ICD-10 Code D58.9 – Hereditary Hemolytic Anemia, Unspecified (2026): Diagnosis, Symptoms & Billing Guide
2026 ICD-10-CM Diagnosis Code D58.9 – Hereditary hemolytic anemia, unspecified
What it is
D58.9 identifies a hereditary hemolytic anemia when the specific inherited cause is not documented. It means red blood cells break down too early, but the chart does not name a more precise subtype.
Clinical signs
Clinical features vary; refer to documentation. Common findings in hereditary hemolysis include anemia, jaundice, splenomegaly, and a family history of similar disease or lifelong hemolytic episodes.
When to use this code
Use this code when the provider documents a hereditary hemolytic anemia but does not specify the type, such as hereditary spherocytosis or enzyme deficiency. It is also appropriate when records confirm an inherited hemolytic process without a more detailed diagnosis.

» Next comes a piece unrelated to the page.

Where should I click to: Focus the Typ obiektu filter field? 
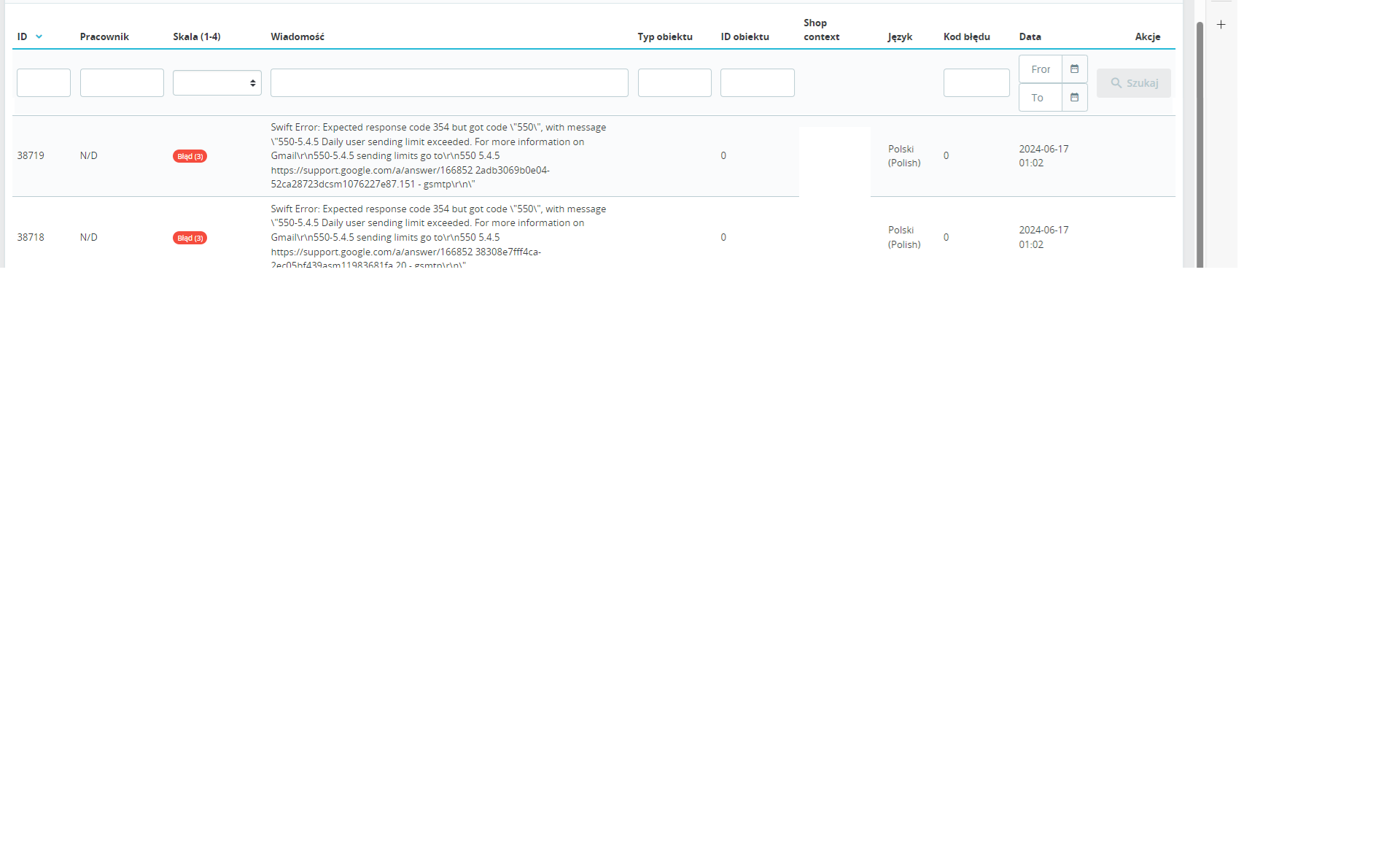674,83
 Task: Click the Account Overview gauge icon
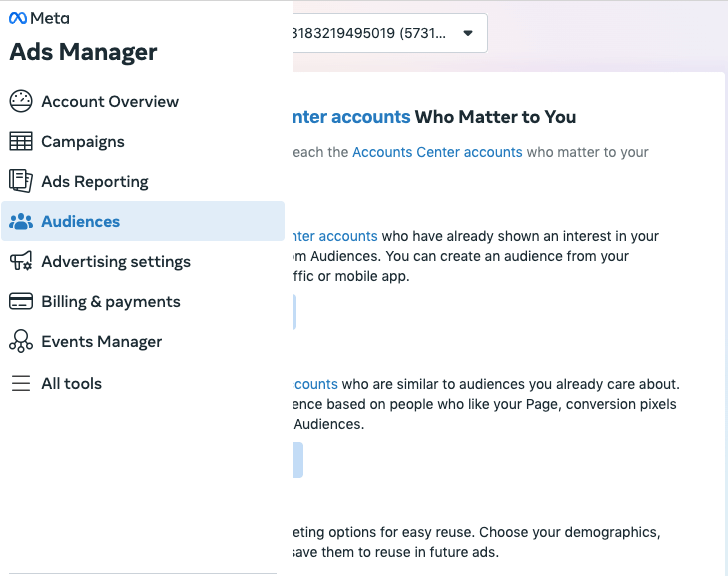coord(21,101)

Check documentation if the note names a specific hereditary disorder, because a more precise code may apply. Code the unspecified form only when the available record truly lacks detail.
Do not use for
Do not use D58.9 for acquired hemolytic anemia, autoimmune hemolysis, or hemolytic anemia from nonhereditary causes. If the hereditary subtype is stated, code that specific condition instead.
Coding tip
Query the provider when the record says “hereditary hemolytic anemia” but does not identify the exact disorder.